Helicopter perched on the bank of a black fly infested river in the Mackenzie MountainsRuben Cordero experiments with a novel technique to dislodge aquatic insects from the substrate.
Not to be outdone by “Team Arthropod’s” entry in Yellowknife’s “Midnight Sun Triathlon”, Team Wells participated in the Third Annual Bearathon in Norman Wells, finishing the 5K race in the medals! The fact that anyone crossing the finish line received a medal shouldn’t diminish our accomplishment!
Our time in Norman Wells passed all too quickly, and it was with mixed emotions that we moved on to our next site. Many thanks to all of our good friends in Norman Wells, including Alasdair Veitch, Richard Popko, and Glen Guthrie. We couldn’t have accomplished our objectives without your support!

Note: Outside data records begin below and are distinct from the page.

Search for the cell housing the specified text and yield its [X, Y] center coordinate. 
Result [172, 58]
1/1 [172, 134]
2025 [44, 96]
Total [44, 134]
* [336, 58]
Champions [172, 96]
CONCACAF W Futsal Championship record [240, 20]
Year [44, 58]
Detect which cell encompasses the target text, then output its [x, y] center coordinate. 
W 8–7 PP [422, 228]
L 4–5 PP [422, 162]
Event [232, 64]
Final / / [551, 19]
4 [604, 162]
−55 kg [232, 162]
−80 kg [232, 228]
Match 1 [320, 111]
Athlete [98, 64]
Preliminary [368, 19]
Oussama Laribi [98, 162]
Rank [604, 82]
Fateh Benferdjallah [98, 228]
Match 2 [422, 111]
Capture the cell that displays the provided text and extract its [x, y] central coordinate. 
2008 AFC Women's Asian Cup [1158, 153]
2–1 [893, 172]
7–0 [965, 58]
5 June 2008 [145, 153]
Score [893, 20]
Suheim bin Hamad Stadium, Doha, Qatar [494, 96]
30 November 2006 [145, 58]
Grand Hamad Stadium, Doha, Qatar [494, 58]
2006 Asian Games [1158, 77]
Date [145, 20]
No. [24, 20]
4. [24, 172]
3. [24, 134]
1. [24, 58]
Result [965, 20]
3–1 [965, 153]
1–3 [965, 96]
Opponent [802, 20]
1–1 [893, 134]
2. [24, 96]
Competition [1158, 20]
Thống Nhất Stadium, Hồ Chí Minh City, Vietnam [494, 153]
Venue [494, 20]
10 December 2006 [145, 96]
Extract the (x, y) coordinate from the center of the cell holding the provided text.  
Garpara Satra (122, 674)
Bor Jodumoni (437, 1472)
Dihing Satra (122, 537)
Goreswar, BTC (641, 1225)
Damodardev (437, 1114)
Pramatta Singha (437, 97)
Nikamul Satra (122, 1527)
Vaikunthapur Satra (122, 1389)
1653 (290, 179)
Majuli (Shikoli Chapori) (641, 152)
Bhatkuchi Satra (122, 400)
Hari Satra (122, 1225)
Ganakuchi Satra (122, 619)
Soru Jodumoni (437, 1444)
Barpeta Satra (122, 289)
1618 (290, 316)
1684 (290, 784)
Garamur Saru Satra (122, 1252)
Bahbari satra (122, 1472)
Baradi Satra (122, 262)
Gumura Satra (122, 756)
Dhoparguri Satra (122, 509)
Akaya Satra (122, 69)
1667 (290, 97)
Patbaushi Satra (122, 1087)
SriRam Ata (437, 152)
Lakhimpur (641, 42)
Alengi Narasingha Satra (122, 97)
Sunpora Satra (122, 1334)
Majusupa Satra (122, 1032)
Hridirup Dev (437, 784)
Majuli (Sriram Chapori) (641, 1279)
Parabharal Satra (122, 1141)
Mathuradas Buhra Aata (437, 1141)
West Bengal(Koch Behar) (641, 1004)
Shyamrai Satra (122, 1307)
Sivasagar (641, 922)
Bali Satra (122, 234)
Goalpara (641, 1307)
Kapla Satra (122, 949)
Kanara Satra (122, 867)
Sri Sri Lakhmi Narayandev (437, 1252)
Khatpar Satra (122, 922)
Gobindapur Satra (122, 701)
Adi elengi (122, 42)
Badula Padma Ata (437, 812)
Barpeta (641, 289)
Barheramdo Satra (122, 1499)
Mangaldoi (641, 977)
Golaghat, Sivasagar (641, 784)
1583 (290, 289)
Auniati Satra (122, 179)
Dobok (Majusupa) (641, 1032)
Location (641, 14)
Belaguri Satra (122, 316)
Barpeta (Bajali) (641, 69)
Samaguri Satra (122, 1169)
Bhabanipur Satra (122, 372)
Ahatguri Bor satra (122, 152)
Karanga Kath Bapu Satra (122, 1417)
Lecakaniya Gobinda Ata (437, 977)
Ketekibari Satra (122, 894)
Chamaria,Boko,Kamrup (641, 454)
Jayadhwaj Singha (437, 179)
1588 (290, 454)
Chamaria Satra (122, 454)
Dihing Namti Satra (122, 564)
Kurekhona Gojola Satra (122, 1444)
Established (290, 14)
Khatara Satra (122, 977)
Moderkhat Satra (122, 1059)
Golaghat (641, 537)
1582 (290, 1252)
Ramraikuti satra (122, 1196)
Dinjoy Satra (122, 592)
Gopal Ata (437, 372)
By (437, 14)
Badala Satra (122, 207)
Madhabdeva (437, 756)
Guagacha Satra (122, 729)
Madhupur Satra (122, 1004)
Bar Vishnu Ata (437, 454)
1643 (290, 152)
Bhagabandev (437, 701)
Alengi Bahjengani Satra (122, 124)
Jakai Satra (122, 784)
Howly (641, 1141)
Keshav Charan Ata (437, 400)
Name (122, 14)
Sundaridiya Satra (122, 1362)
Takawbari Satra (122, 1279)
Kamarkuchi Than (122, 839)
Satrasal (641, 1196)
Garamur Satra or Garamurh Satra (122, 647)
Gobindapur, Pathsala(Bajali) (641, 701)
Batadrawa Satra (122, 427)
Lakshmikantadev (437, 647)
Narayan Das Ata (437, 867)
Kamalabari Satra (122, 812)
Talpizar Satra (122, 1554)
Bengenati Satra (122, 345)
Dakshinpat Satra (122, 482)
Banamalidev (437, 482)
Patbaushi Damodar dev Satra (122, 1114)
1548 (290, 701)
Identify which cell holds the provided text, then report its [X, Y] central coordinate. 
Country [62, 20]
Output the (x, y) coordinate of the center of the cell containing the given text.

Anna, Katie and Ruben departed for a night in Inuvik, before hooking up with new Team Leader Terry Wheeler in Dawson City. They are now stationed at the Tombstone Mountain campground in Yukon’s Ogilvie Mountains. “Old” Team Leader Doug returned to Toronto, where he’s now gearing up to rejoin Team Wells on the last leg of the trip… to the wilds of Aulavik National Park on northern Banks Island. Standby for the next Team Wells blog post, originating from the heart of Klondike Country. Beringia it on!